The executive of Oakland County, Mich, is pushing for a rarity. L. Brooks Patterson wants all 28 school districts in his suburban county northwest of Detroit to offer Mandarin Chinese.
Pointing to China as a mighty economic engine with one-fifth of the world’s people, the county executive said students in Michigan, with its lagging automobile industry and high unemployment, need to be ready to do business with the Asian giant.
“When I can boast that all 28 school districts in Oakland County are teaching Mandarin at some level, I don’t think we can even begin to predict a return on that educational investment,” Mr. Patterson said in his State of the County address this month.
Currently, just four of the county’s districts—and those among the wealthiest in the state—offer the language.
Mandarin classes are popular in several big-city systems, but for multiple districts in the same area to teach Chinese appears unusual.
The Oakland County executive has held talks with several superintendents about the idea. He says it might play out differently in different districts—through distance learning or classes introducing Chinese language and culture, for instance.
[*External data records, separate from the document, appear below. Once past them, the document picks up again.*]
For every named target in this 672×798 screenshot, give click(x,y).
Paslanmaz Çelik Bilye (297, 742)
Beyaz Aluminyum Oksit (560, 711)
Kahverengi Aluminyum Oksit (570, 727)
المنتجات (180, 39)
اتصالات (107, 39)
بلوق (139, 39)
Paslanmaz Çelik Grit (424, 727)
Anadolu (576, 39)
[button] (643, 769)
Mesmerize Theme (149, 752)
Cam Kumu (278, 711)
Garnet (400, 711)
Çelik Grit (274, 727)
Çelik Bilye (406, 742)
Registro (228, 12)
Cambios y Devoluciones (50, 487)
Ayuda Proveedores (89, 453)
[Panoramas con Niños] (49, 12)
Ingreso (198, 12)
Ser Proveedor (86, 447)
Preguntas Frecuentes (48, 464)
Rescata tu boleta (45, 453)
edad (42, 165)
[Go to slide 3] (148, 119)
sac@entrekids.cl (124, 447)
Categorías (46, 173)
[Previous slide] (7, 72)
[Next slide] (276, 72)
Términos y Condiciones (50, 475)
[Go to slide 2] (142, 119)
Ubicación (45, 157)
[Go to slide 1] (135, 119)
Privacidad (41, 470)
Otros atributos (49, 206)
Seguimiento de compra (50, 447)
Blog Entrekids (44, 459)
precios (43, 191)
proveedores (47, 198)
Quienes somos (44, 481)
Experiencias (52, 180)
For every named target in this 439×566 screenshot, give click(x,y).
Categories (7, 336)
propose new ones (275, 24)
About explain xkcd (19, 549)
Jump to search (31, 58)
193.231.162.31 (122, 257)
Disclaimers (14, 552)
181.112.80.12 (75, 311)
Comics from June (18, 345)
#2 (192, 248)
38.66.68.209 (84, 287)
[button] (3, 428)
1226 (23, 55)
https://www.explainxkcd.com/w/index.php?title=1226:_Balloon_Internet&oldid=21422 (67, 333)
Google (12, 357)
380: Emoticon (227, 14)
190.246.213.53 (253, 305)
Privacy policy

The superintendent of the 15,800 Walled Lake district said the executive’s suggestion is well founded, although it raises challenges. Finding certified teachers for the subject is chief among them, Superintendent William A. Hamilton said.
In the 6,000-student Bloomfield Hills district, where Chinese has been taught as one of seven languages at the high school level since the 1990s, the Mandarin classes enroll more than 100 students, according to Superintendent Steven A. Gaynor. “The only question for us is whether we expand it to the lower grades,” he added.